Play. Pause. Rewind.

Measuring local entropy production and extractable work in active matter.





Imagine mounting the camera of your phone to a microscope and recording the motion of dust particles dispersed in a glass of water. The motion of these particles (said to be “Brownian”) is nearly completely random, so that if we were to play the video forward or backwards we would not be able to tell the difference. Now imagine walking to a window overlooking a construction site and recording another video. This time we are clearly going to be able to distinguish forward from backward. This simple observation has very profound implications that are directly related to the so-called “arrow of time” and to how we can distinguishing living from nonliving systems.

In technical terms, we say that the motion of the dust particles obeys “time-reversal symmetry” (TRS) and that the evolution of a construction site breaks this symmetry. One of the defining properties of living systems is that they continuously consume energy to function and perform work. In this process they dissipate energy and inevitably break TRS. Likewise, in order for a building to be developed we must consume energy to do useful work (e.g., to assemble construction materials). If no energy was consumed and no work done, TRS would be preserved but nothing would get built.

A quantifiable signature of TRS breaking is a statistical quantity known as entropy production, which quantifies the cost of maintaining the system “alive”. Entropy production has been the subject of a great deal of interest in biophysics and it has traditionally been thought of as a single number that tells us whether the system obeys or breaks TRS. In this work, we introduce a methodology that decomposes entropy production into local spatial contributions - crucially, without knowledge of the underlying equations of motion.
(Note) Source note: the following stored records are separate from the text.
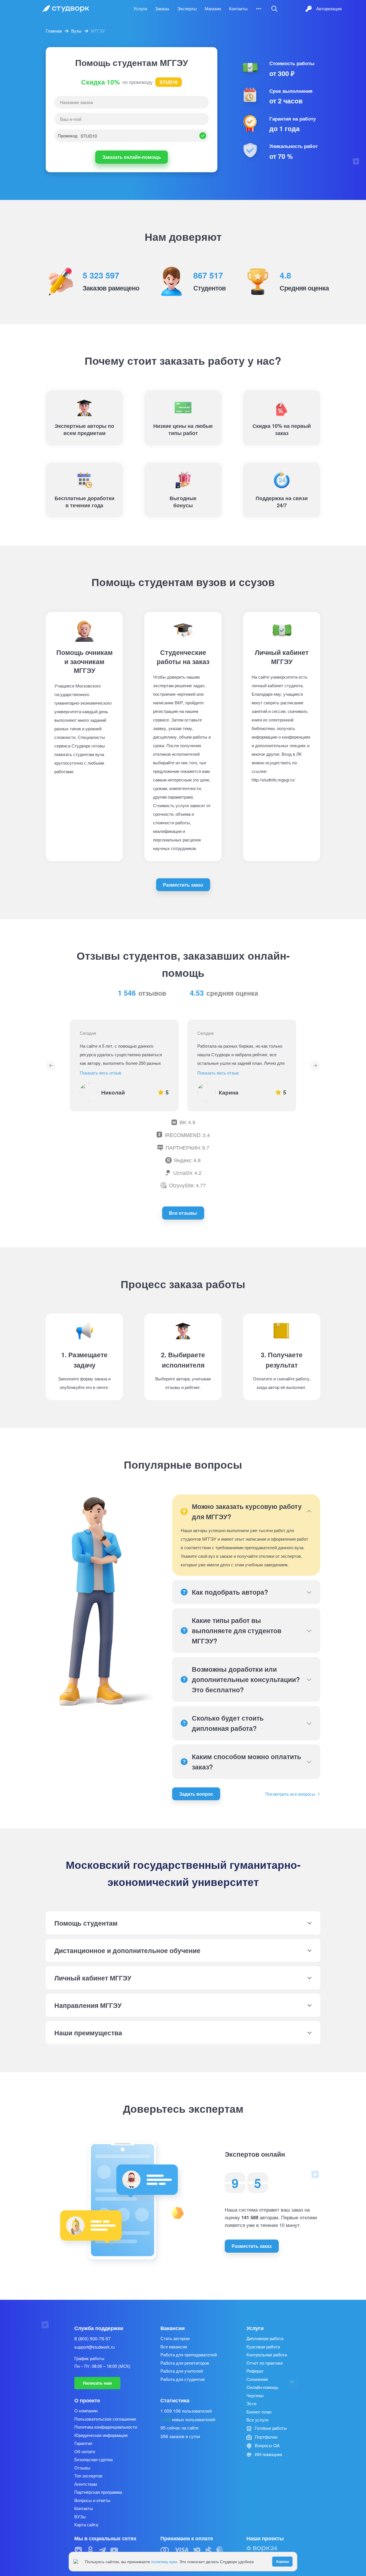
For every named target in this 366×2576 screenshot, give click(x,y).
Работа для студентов (182, 2379)
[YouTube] (114, 2550)
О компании (86, 2410)
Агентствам (85, 2484)
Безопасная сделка (93, 2459)
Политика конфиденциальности (105, 2427)
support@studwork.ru (94, 2347)
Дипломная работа (264, 2338)
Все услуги (257, 2420)
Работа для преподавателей (188, 2355)
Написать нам (97, 2383)
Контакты (238, 8)
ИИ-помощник (268, 2454)
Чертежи (254, 2395)
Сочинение (257, 2379)
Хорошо (282, 2561)
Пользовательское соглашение (105, 2419)
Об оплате (84, 2451)
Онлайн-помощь (262, 2387)
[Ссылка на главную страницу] (65, 8)
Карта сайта (86, 2524)
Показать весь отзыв (100, 1073)
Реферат (255, 2371)
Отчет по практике (264, 2363)
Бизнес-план (258, 2412)
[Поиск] (274, 8)
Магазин (213, 8)
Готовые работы (270, 2428)
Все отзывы (183, 1213)
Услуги (140, 8)
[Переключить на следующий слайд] (315, 1066)
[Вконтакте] (78, 2550)
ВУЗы (80, 2516)
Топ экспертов (88, 2476)
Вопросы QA (267, 2445)
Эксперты (187, 8)
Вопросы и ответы (92, 2500)
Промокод (67, 136)
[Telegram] (102, 2550)
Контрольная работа (266, 2355)
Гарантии (83, 2443)
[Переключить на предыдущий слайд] (51, 1066)
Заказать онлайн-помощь (131, 157)
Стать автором (175, 2338)
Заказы (162, 8)
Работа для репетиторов (184, 2363)
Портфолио (265, 2437)
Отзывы (82, 2468)
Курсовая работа (263, 2347)
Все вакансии (173, 2347)
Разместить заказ (183, 884)
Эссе (251, 2403)
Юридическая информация (101, 2435)
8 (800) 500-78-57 (92, 2338)
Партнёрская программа (98, 2492)
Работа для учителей (181, 2371)
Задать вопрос (196, 1794)
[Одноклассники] (90, 2550)
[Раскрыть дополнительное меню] (259, 8)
Put simply, imagine for instance tracking the motion of construction workers across different areas of the construction site, some will be more active than others, meaning that some areas will "produce" more entropy (i.e., break TRS more) than others. This new approach allows us to quantify which features of a system, and which events, are responsible for breaking TRS. Finally, we show that in the absence of local entropy production, we cannot extract work from the system from the features being tracked at that particular location in space.

We validated our approach in theory, simulation, and experiments of E. Coli swimming in the presence of obstacles. This approach should be applicable in a broad variety of domains. In biological systems we can probe the dynamics inside cells, their metabolic rates, and the microscopic motion from collective behavior of molecular motors. In micro through macroscopic fluid systems it will be interesting to study entropy production in vortices, near boundaries and at different scales through the turbulent regime. On a more macroscopic scale, traffic and crowds are amenable to our analysis as are communication and transportation systems and networks in general. And on yet larger scales one might consider entropy production at a cosmological level. We therefore expect that our technique will interest and provide a useful tool for researchers in a very wide variety of fields.